HELIOS needs to store user configuration that drives the generation of compose.yaml and .env files. This includes:
- General settings (timezone, installation date)
- Device/service configuration (inverter, wallbox, heatpump, etc.)
- Sensor mappings
Options considered:
- Key-value settings table
- Typed models per configuration area
- Database with JSON blobs
- File-based YAML (chosen)
Use a single config.yaml file to store all configuration.
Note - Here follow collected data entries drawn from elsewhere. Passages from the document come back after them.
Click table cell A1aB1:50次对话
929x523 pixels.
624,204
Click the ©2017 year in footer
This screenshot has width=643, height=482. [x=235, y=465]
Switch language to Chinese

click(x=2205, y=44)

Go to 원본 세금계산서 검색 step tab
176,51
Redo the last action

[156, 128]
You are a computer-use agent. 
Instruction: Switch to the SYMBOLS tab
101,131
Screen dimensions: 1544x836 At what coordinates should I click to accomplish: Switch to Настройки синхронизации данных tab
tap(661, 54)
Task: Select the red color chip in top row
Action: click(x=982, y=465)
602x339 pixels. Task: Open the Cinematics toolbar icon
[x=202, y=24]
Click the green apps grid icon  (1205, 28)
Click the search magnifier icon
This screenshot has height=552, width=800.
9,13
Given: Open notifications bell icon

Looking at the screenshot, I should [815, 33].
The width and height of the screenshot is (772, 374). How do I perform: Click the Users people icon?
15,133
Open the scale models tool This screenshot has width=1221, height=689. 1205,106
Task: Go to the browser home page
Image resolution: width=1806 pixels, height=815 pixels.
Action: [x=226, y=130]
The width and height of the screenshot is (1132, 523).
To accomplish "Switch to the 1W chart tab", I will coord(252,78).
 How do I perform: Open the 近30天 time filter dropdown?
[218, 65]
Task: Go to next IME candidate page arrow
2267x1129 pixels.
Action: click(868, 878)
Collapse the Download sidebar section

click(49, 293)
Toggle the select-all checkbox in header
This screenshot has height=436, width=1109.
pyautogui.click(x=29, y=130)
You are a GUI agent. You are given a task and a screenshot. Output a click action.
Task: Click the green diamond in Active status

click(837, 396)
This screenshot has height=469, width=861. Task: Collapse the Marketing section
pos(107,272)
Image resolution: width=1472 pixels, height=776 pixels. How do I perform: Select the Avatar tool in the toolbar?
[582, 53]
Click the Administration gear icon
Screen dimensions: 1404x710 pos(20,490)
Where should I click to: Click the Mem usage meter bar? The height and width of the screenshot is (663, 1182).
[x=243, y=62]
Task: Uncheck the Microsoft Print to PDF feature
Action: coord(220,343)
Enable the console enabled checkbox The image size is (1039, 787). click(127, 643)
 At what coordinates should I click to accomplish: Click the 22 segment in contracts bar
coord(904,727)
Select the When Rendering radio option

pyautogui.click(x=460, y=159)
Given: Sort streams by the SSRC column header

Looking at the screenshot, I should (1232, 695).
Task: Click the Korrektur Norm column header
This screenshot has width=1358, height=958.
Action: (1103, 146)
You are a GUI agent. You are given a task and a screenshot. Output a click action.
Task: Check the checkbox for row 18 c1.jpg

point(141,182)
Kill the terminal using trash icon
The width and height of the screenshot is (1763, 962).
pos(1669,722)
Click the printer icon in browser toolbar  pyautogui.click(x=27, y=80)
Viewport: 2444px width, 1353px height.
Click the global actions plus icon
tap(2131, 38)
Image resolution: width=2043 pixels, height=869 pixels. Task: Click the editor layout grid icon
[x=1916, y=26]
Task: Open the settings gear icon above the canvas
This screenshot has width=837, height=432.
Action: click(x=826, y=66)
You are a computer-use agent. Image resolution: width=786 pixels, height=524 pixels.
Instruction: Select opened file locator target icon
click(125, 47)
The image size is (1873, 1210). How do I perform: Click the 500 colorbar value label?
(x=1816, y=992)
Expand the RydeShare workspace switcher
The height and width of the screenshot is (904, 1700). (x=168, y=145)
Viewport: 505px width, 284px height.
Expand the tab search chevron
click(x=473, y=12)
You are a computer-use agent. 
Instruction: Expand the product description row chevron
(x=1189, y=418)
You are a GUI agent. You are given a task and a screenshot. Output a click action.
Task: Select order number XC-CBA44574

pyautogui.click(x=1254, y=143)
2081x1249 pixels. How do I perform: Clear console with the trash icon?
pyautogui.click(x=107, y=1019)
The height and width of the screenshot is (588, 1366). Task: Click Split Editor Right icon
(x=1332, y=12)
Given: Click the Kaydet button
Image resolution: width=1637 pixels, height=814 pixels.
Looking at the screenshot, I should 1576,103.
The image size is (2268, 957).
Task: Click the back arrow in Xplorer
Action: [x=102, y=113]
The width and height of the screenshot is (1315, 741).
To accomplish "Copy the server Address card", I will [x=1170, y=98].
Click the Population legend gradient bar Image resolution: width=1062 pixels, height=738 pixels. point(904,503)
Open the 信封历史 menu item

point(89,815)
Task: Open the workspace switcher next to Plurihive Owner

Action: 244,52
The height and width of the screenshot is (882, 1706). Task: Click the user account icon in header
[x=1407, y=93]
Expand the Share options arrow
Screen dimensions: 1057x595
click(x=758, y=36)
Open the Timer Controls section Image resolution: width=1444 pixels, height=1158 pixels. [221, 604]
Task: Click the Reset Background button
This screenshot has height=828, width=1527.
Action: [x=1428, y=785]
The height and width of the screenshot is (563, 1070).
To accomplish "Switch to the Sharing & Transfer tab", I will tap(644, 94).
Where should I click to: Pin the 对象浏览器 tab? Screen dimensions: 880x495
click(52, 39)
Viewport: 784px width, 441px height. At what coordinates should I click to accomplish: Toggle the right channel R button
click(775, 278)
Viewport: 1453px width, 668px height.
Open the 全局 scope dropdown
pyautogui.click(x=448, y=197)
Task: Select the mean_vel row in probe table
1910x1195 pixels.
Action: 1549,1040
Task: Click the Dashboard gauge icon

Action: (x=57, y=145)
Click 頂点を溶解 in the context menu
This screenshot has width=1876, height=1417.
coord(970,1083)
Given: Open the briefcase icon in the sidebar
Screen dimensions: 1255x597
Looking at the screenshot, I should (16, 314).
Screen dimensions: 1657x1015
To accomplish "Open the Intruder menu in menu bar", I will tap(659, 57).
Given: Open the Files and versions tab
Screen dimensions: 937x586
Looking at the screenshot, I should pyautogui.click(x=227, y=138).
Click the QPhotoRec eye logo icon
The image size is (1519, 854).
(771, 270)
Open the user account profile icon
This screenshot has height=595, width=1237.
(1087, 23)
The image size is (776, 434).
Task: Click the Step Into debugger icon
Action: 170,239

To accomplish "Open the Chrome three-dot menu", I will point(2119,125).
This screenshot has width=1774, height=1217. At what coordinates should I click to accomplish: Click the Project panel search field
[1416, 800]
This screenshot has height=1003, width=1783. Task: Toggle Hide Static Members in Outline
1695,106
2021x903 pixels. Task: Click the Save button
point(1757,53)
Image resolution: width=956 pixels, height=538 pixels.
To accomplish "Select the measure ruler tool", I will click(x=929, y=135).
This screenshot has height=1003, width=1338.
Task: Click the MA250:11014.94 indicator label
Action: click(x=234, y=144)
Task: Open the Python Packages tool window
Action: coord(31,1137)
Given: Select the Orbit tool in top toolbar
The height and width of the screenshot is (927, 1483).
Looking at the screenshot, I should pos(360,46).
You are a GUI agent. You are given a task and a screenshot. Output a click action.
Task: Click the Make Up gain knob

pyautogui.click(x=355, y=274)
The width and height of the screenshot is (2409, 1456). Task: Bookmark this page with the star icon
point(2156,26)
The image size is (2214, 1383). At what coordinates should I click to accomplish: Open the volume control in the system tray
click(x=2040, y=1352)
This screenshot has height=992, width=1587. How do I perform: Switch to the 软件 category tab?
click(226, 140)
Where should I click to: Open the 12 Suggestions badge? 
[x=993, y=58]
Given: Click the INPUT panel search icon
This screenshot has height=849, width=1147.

The Configuration model reads and writes this file directly — no database tables are needed.
Configuration is organized into named singletons, each representing a specific area:
# Usage
config = Configuration.current
config.system
# => { "installation_date" => "2024-01-15", "timezone" => "Europe/Berlin" }
config.update('system', { 'installation_date' => '2024-01-15', 'timezone' => 'Europe/Berlin' })Defined in Configuration::SINGLETONS (see configuration.rb):
| Singleton | Purpose | Visibility |
|---|---|---|
system |
Installation date, timezone, admin password, locale | Settings |
reverse_proxy |
Traefik / HTTPS configuration | Settings |
backup |
Backup schedule and destination | Settings |
sensors |
Sensor → measurement:field mappings | Sensors UI |
senec |
SENEC collector connection settings | Source |
mqtt |
MQTT broker settings | Source |
shelly |
Shelly collector settings (one or more instances) | Source |
forecast |
forecast.solar / Solcast / pvnode settings | Source |
dashboard |
Auto-managed dashboard settings (ports, secrets) | Hidden |
postgresql |
Auto-managed Postgres credentials | Hidden |
influxdb |
Auto-managed InfluxDB token/org/bucket | Hidden |
redis |
Auto-managed Redis settings | Hidden |
watchtower |
Auto-managed update service settings | Hidden |
ingest |
Auto-managed ingest endpoint (external data sources) | Hidden |
Hidden singletons are maintained internally and not shown in the configuration UI. A _unmanaged key preserves services and env vars imported from existing installations that HELIOS does not manage itself.
Positive:
- No database needed — simpler architecture, no migrations
- Each singleton is independently editable
- Flexible schema, easy to extend
- Singletons can be completed incrementally (setup wizard)
- YAML is human-readable and easy to debug
- File can be backed up/restored trivially
Negative:
- No database-level validation (must validate in Ruby)
- Concurrent writes require care (acceptable for single-user admin tool)
User Input (UI) → config.yaml → StackBuilder → compose.yaml + .env
StackBuilder reads the YAML configuration and generates both compose.yaml and .env.